Required task: In the data, reproduce the part that opens with the line containing "This screenshot has height=188, width=449." and closes with the line containing "[x=189, y=508]", substituting "Coconut Water" for "Vitamin Water" and leaving everything else unchanged.

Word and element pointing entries
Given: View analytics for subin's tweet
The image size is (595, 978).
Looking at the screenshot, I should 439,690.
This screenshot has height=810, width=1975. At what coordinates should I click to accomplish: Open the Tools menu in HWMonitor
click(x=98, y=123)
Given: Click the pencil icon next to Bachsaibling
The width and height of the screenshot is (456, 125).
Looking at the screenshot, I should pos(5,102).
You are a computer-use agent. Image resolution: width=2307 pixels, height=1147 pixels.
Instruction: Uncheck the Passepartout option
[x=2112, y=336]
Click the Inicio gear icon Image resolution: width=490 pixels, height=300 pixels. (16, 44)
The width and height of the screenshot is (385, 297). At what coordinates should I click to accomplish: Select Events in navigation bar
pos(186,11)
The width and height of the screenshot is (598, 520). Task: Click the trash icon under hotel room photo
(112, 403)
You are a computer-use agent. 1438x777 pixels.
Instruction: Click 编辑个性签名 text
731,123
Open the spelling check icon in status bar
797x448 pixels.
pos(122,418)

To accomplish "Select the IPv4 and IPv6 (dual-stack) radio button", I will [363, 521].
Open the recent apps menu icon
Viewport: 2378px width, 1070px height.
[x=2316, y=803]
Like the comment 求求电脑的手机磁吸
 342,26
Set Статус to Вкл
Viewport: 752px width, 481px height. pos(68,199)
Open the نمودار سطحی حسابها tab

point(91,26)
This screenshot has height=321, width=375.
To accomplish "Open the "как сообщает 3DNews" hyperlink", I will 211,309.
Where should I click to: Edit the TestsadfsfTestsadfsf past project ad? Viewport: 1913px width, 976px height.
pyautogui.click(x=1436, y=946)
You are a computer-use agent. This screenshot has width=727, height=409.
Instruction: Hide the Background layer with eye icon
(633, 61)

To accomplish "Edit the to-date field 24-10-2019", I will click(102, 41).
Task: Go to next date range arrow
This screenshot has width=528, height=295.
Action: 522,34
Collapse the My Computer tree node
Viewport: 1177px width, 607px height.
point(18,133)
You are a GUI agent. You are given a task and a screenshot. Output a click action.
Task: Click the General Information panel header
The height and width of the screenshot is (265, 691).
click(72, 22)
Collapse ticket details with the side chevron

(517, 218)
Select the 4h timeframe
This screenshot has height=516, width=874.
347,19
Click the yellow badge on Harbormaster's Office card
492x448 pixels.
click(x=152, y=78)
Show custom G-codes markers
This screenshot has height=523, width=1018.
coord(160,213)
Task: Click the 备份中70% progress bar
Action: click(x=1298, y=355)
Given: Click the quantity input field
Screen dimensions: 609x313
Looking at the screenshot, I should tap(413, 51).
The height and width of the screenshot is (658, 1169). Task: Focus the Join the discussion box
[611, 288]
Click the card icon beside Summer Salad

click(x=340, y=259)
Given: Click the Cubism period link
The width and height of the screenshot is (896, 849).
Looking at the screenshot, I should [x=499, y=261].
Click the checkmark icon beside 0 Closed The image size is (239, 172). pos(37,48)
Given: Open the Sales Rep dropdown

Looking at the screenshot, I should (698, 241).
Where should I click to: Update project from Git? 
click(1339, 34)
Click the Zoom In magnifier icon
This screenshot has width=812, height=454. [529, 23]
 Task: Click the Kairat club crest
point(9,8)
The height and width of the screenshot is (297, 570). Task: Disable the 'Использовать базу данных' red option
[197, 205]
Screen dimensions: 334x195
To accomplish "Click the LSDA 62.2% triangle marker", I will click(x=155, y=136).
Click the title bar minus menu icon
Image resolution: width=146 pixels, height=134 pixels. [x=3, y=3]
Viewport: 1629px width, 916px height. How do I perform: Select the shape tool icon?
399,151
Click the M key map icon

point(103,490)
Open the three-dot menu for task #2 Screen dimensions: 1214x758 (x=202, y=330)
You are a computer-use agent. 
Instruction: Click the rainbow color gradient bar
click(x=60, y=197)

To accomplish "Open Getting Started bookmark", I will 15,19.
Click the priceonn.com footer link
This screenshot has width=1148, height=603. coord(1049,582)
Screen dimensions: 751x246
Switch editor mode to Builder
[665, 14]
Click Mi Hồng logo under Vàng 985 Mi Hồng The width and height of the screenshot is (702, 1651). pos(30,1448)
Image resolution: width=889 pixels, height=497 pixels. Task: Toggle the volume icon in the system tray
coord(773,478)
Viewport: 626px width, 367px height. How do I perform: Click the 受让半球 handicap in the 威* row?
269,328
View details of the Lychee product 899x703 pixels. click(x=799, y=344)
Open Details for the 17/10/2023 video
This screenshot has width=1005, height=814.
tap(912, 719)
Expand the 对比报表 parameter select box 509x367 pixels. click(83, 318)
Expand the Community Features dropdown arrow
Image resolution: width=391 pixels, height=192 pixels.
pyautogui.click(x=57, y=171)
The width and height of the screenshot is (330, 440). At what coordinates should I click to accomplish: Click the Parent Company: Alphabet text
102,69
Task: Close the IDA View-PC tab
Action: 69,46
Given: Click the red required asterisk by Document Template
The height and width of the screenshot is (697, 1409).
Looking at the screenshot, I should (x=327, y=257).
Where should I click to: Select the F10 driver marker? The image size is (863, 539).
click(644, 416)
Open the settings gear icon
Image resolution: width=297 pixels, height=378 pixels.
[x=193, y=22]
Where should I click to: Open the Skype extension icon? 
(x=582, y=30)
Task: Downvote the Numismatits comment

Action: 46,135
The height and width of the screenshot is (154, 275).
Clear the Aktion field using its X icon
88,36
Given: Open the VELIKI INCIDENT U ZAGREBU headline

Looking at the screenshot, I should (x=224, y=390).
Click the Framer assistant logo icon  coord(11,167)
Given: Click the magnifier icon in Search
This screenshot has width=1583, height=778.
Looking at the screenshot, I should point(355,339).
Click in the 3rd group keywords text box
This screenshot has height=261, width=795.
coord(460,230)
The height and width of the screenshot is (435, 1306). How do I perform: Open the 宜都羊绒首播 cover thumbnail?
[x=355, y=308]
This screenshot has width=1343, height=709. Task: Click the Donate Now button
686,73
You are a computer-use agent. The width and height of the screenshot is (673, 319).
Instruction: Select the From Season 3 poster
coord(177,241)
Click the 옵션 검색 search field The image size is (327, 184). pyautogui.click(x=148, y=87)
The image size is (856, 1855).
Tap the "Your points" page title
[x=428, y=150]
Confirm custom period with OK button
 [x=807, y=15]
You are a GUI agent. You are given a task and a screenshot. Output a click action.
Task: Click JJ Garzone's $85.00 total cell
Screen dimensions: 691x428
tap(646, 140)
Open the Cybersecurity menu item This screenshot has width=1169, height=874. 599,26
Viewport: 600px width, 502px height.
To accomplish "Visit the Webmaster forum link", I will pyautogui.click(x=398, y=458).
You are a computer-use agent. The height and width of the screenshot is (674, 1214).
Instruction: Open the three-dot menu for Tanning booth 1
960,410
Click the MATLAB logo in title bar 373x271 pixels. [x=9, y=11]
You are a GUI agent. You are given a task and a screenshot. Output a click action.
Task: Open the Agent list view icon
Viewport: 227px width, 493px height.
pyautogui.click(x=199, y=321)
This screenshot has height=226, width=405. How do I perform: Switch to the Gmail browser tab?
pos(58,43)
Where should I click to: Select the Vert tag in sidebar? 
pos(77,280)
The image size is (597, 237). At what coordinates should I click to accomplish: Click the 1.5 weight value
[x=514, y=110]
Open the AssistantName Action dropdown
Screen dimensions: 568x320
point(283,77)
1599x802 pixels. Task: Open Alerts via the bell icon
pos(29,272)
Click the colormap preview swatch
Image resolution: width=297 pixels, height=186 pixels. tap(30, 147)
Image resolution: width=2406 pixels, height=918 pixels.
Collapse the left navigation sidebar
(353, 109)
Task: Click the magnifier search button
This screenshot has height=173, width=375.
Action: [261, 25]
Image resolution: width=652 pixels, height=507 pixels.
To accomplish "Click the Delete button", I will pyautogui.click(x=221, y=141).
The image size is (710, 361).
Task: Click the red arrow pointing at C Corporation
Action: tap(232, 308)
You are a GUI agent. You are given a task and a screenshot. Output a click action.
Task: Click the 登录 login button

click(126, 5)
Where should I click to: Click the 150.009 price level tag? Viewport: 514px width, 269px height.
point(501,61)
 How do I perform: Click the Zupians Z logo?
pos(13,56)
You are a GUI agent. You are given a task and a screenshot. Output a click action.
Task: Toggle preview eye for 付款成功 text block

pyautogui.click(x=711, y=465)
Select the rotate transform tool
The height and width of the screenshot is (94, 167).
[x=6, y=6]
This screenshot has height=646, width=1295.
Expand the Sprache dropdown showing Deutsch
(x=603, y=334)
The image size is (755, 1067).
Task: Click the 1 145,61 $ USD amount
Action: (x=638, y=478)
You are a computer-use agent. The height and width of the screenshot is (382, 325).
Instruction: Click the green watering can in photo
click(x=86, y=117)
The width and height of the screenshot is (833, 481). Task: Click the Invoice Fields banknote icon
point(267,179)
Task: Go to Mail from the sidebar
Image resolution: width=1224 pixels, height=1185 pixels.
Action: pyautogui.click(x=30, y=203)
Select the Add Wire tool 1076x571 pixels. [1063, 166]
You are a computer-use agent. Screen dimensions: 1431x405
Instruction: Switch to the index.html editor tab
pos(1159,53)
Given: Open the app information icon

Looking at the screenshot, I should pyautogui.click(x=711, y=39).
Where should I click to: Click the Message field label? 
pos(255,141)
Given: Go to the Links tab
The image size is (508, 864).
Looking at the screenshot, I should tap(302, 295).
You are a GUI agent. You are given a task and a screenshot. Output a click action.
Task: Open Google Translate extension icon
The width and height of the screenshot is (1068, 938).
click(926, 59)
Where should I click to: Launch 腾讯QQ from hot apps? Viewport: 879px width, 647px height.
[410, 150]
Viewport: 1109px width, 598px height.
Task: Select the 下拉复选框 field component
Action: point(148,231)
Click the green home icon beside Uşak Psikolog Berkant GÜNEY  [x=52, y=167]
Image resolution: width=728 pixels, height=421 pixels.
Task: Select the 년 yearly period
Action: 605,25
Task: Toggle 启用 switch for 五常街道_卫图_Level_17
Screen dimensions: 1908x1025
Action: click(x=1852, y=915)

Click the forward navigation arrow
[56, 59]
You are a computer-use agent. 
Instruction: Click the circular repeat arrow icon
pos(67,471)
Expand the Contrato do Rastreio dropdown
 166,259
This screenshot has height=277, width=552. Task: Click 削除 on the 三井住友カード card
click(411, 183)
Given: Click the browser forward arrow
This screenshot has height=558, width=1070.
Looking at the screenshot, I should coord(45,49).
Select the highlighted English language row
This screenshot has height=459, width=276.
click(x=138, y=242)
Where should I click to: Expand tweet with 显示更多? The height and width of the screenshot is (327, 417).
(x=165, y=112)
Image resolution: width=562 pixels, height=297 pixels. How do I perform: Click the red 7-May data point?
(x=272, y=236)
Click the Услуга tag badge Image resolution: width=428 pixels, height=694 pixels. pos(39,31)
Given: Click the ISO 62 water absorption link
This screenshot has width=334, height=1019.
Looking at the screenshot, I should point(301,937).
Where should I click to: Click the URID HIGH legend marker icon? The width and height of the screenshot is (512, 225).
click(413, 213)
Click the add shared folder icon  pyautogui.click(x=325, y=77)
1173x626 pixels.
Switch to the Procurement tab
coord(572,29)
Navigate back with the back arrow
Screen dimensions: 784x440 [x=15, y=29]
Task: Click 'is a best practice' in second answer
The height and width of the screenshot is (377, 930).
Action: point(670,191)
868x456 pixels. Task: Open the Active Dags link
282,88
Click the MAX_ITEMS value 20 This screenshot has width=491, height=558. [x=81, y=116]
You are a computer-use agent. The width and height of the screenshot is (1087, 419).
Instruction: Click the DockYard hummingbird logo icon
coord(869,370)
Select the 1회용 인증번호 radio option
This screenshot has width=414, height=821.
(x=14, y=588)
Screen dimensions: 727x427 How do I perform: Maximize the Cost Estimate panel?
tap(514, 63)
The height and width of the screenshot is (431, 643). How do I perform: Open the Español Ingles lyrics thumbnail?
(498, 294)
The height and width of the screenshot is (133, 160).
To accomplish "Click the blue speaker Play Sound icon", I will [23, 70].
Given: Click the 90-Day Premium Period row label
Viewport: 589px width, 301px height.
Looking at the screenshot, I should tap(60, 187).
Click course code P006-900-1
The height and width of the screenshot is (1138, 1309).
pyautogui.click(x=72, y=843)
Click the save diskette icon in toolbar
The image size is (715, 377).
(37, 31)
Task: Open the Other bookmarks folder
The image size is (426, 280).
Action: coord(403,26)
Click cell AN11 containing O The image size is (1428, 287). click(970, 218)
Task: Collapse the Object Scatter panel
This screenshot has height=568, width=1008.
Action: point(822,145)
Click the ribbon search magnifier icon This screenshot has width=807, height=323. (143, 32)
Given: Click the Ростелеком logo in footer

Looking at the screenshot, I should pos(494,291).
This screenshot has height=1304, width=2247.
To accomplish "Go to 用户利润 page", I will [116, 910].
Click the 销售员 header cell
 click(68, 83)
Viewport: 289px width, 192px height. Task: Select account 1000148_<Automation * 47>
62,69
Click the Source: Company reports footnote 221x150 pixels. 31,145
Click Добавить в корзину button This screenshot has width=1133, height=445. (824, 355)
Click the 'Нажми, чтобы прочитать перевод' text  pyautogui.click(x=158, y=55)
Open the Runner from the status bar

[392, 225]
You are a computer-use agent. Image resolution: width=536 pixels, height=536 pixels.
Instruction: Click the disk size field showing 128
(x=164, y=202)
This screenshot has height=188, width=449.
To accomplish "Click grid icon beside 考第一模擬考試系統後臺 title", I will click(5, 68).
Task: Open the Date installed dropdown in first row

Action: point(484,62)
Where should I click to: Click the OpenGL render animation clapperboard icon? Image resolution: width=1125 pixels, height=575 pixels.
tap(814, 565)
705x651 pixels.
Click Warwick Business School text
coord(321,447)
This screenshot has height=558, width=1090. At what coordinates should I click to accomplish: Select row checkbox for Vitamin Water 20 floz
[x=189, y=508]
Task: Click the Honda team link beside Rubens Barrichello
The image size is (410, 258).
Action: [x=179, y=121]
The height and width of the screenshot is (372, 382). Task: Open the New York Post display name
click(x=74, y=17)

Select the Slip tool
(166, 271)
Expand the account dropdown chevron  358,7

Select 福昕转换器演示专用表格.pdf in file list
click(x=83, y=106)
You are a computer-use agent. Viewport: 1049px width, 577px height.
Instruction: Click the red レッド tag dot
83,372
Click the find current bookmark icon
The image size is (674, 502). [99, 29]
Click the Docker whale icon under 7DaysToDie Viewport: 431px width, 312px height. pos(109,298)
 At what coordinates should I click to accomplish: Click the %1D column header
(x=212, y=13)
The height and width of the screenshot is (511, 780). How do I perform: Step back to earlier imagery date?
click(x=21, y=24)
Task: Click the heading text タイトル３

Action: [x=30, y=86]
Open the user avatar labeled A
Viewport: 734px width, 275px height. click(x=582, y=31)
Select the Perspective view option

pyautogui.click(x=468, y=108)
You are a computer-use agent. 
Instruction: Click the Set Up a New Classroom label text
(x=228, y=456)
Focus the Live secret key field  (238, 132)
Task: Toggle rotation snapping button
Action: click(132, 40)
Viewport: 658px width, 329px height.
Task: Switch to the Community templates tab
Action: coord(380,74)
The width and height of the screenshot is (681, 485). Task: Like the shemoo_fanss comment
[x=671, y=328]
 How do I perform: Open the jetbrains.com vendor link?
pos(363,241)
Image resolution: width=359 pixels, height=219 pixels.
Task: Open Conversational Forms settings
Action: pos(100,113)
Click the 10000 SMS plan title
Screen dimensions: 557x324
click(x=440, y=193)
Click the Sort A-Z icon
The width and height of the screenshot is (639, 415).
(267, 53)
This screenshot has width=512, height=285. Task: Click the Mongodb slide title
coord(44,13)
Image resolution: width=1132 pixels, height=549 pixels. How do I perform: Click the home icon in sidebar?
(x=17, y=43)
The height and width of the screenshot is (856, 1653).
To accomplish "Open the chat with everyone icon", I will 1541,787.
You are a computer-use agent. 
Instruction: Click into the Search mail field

Answer below:
This screenshot has height=188, width=449.
To accomplish "Click grid icon beside 考第一模擬考試系統後臺 title", I will click(5, 68).
Task: Open the Date installed dropdown in first row

Action: point(484,62)
Where should I click to: Click the OpenGL render animation clapperboard icon? Image resolution: width=1125 pixels, height=575 pixels.
tap(814, 565)
705x651 pixels.
Click Warwick Business School text
coord(321,447)
This screenshot has height=558, width=1090. At what coordinates should I click to accomplish: Select row checkbox for Coconut Water 20 floz
[x=189, y=508]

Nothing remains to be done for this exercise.